**Source data:**
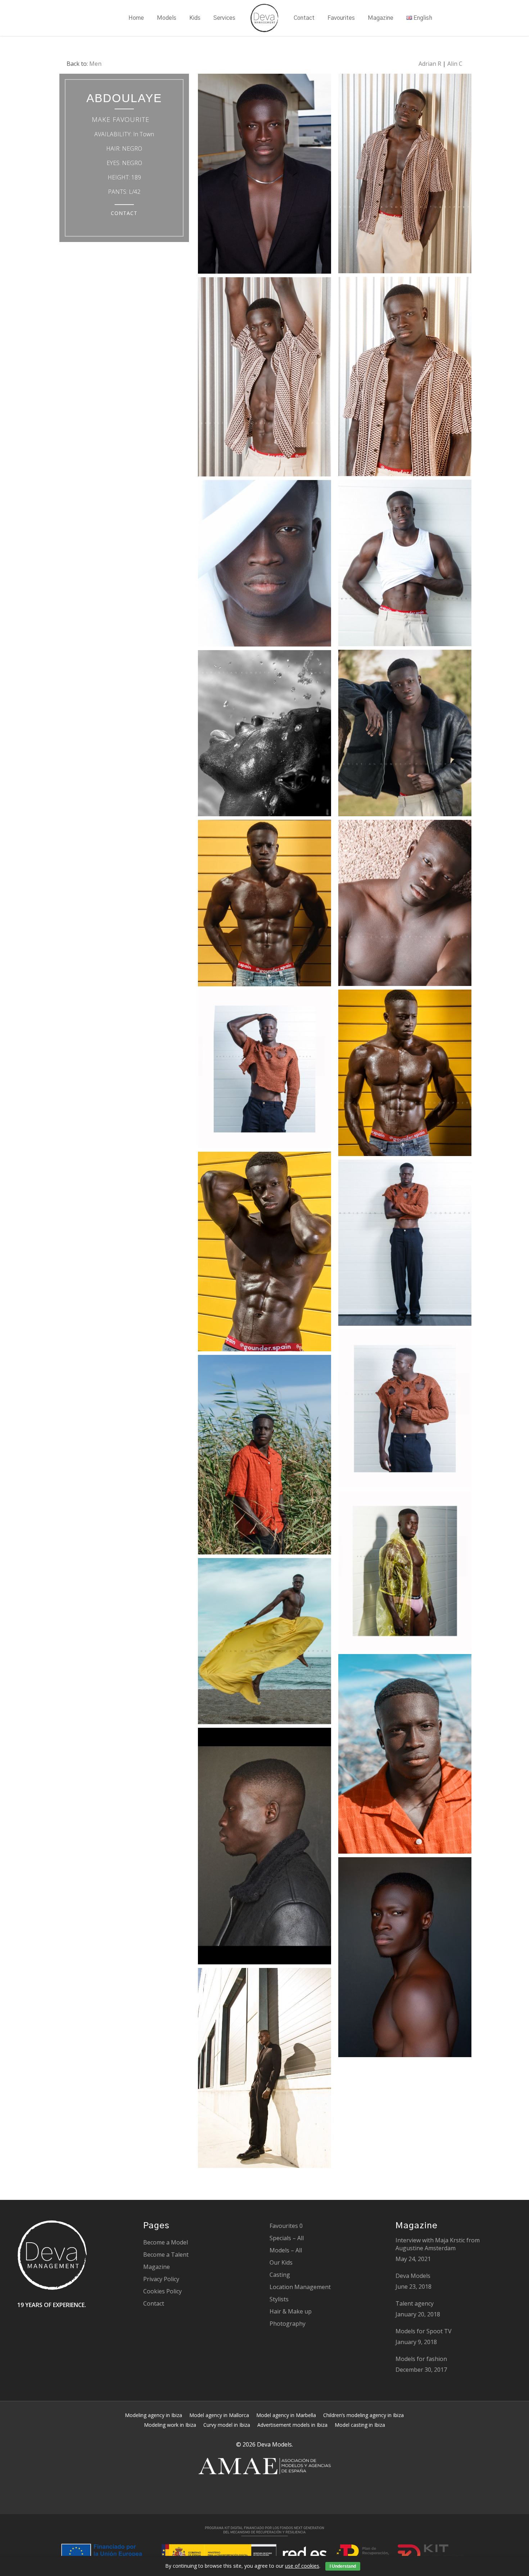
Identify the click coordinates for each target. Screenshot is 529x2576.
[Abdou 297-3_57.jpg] (405, 1573)
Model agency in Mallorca (219, 2415)
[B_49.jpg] (405, 1959)
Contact (153, 2303)
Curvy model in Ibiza (226, 2424)
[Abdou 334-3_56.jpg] (264, 1456)
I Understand (343, 2566)
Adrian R (430, 64)
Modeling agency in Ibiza (153, 2415)
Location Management (300, 2287)
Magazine (156, 2267)
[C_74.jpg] (264, 1848)
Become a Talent (166, 2254)
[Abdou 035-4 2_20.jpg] (264, 378)
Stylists (279, 2299)
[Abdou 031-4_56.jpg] (405, 175)
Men (95, 64)
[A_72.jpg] (264, 175)
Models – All (286, 2250)
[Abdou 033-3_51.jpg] (405, 378)
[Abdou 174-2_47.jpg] (264, 1253)
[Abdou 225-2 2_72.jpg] (405, 1410)
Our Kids (281, 2262)
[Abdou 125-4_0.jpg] (264, 735)
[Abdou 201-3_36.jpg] (264, 1071)
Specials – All (287, 2238)
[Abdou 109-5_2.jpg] (405, 905)
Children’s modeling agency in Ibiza (363, 2415)
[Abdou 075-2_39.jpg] (264, 565)
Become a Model (165, 2242)
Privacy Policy (161, 2279)
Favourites (286, 2226)
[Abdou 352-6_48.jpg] (405, 1755)
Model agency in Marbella (286, 2415)
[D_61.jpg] (264, 2069)
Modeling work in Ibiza (170, 2424)
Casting (280, 2275)
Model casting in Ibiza (360, 2424)
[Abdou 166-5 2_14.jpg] (405, 1075)
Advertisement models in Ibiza (292, 2424)
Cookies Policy (162, 2291)
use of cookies (302, 2565)
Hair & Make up (291, 2311)
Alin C (454, 64)
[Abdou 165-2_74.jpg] (264, 905)
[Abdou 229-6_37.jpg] (405, 1245)
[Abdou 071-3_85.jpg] (405, 565)
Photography (288, 2324)
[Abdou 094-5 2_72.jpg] (405, 735)
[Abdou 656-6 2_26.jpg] (264, 1643)
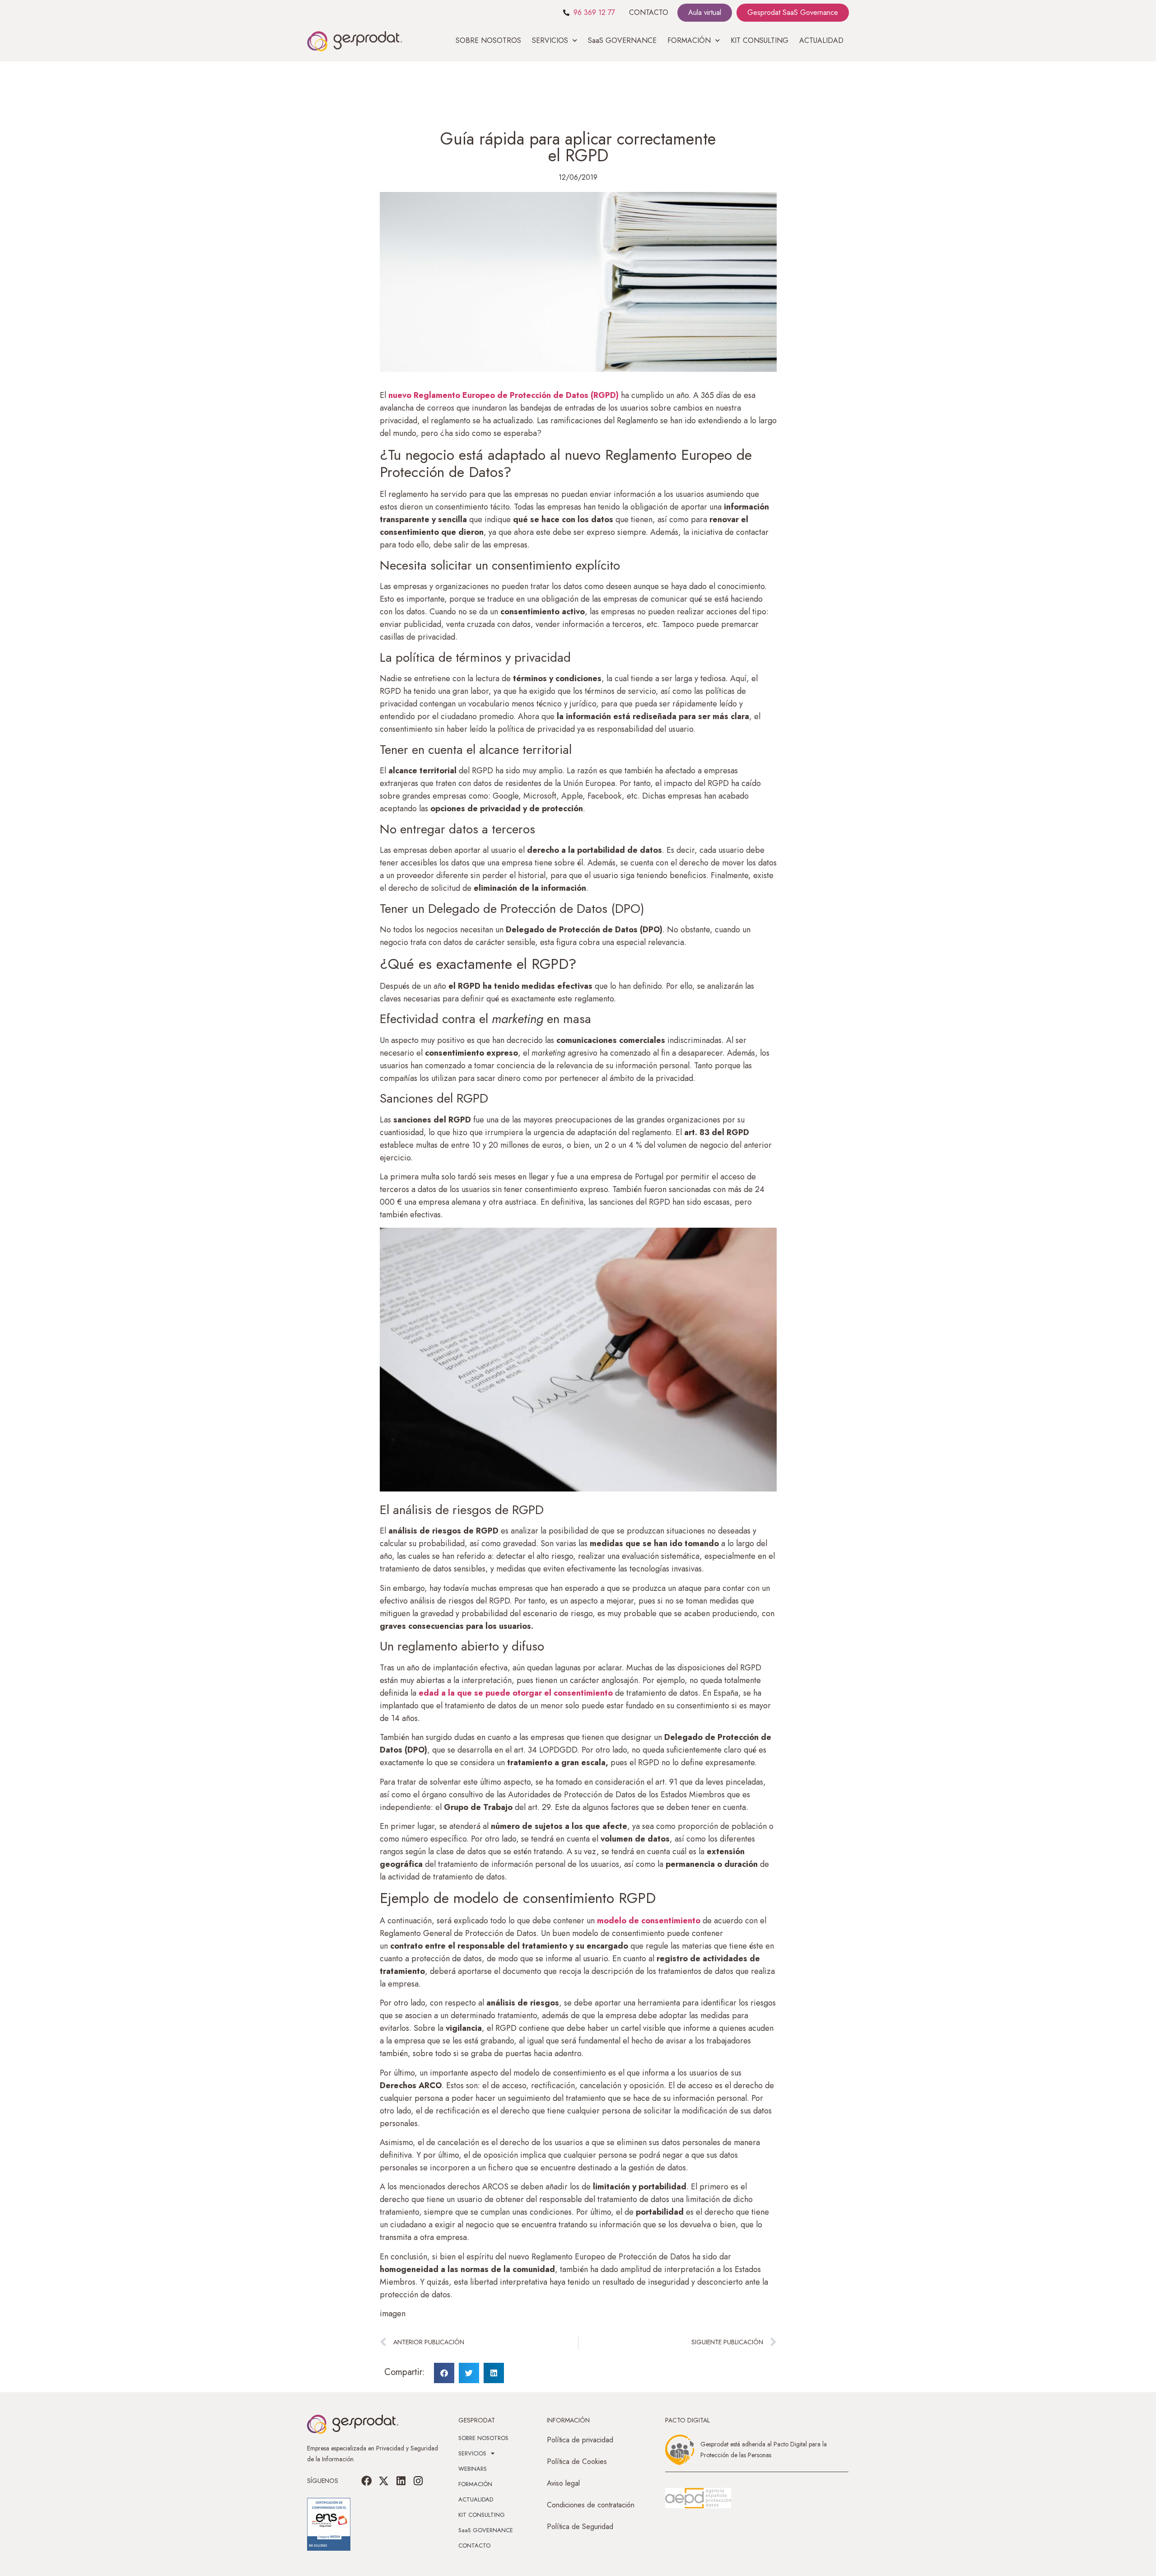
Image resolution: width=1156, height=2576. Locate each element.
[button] (444, 2373)
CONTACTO (648, 12)
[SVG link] (698, 2498)
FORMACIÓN (475, 2484)
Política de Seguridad (580, 2526)
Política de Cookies (577, 2461)
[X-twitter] (384, 2480)
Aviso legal (563, 2483)
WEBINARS (472, 2468)
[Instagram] (418, 2480)
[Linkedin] (401, 2480)
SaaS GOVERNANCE (622, 40)
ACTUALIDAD (821, 40)
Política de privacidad (580, 2440)
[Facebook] (366, 2480)
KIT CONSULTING (759, 40)
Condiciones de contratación (590, 2505)
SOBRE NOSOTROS (488, 40)
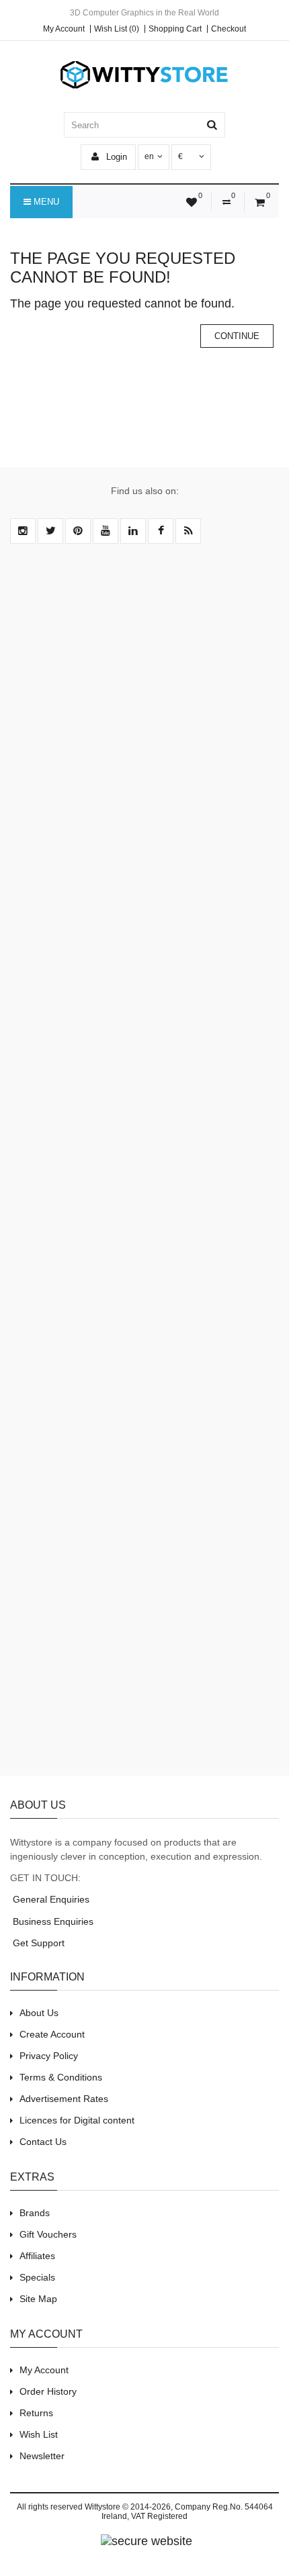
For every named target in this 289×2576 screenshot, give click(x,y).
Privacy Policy (48, 2055)
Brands (34, 2212)
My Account (64, 29)
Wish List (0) (116, 29)
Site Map (38, 2298)
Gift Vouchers (48, 2234)
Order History (48, 2391)
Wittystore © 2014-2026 (128, 2507)
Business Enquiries (51, 1921)
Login (115, 157)
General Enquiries (49, 1899)
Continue (236, 336)
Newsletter (42, 2455)
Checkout (228, 29)
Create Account (52, 2034)
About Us (38, 2012)
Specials (37, 2277)
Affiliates (37, 2255)
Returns (36, 2412)
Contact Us (43, 2141)
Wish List (38, 2434)
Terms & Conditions (60, 2077)
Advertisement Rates (63, 2098)
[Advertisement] (144, 1167)
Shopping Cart (175, 29)
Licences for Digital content (76, 2120)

**Problem to work on:** Would you restate the listing word for word and leave every picture out?

**Completed task:**
Identify the click coordinates for each target. Screenshot is 529x2576.
[Abdou 297-3_57.jpg] (405, 1573)
Model agency in Mallorca (219, 2415)
[B_49.jpg] (405, 1959)
Contact (153, 2303)
Curvy model in Ibiza (226, 2424)
[Abdou 334-3_56.jpg] (264, 1456)
I Understand (343, 2566)
Adrian R (430, 64)
Modeling agency in Ibiza (153, 2415)
Location Management (300, 2287)
Magazine (156, 2267)
[C_74.jpg] (264, 1848)
Become a Talent (166, 2254)
[Abdou 035-4 2_20.jpg] (264, 378)
Stylists (279, 2299)
[Abdou 031-4_56.jpg] (405, 175)
Men (95, 64)
[A_72.jpg] (264, 175)
Models – All (286, 2250)
[Abdou 033-3_51.jpg] (405, 378)
[Abdou 174-2_47.jpg] (264, 1253)
[Abdou 225-2 2_72.jpg] (405, 1410)
Our Kids (281, 2262)
[Abdou 125-4_0.jpg] (264, 735)
[Abdou 201-3_36.jpg] (264, 1071)
Specials – All (287, 2238)
[Abdou 109-5_2.jpg] (405, 905)
Children’s modeling agency in Ibiza (363, 2415)
[Abdou 075-2_39.jpg] (264, 565)
Become a Model (165, 2242)
Privacy Policy (161, 2279)
Favourites (286, 2226)
[Abdou 352-6_48.jpg] (405, 1755)
Model agency in Marbella (286, 2415)
[D_61.jpg] (264, 2069)
Modeling work in Ibiza (170, 2424)
Casting (280, 2275)
Model casting in Ibiza (360, 2424)
[Abdou 166-5 2_14.jpg] (405, 1075)
Advertisement models in Ibiza (292, 2424)
Cookies Policy (162, 2291)
use of cookies (302, 2565)
Hair & Make up (291, 2311)
Alin C (454, 64)
[Abdou 165-2_74.jpg] (264, 905)
[Abdou 229-6_37.jpg] (405, 1245)
[Abdou 071-3_85.jpg] (405, 565)
Photography (288, 2324)
[Abdou 094-5 2_72.jpg] (405, 735)
[Abdou 656-6 2_26.jpg] (264, 1643)
Image resolution: width=1156, height=2576. Locate each element.
[button] (444, 2373)
CONTACTO (648, 12)
[SVG link] (698, 2498)
FORMACIÓN (475, 2484)
Política de Seguridad (580, 2526)
Política de Cookies (577, 2461)
[X-twitter] (384, 2480)
Aviso legal (563, 2483)
WEBINARS (472, 2468)
[Instagram] (418, 2480)
[Linkedin] (401, 2480)
SaaS GOVERNANCE (622, 40)
ACTUALIDAD (821, 40)
Política de privacidad (580, 2440)
[Facebook] (366, 2480)
KIT CONSULTING (759, 40)
Condiciones de contratación (590, 2505)
SOBRE NOSOTROS (488, 40)
For every named target in this 289×2576 screenshot, give click(x,y).
Privacy Policy (48, 2055)
Brands (34, 2212)
My Account (64, 29)
Wish List (0) (116, 29)
Site Map (38, 2298)
Gift Vouchers (48, 2234)
Order History (48, 2391)
Wittystore © 2014-2026 (128, 2507)
Business Enquiries (51, 1921)
Login (115, 157)
General Enquiries (49, 1899)
Continue (236, 336)
Newsletter (42, 2455)
Checkout (228, 29)
Create Account (52, 2034)
About Us (38, 2012)
Specials (37, 2277)
Affiliates (37, 2255)
Returns (36, 2412)
Contact Us (43, 2141)
Wish List (38, 2434)
Terms & Conditions (60, 2077)
Advertisement Rates (63, 2098)
[Advertisement] (144, 1167)
Shopping Cart (175, 29)
Licences for Digital content (76, 2120)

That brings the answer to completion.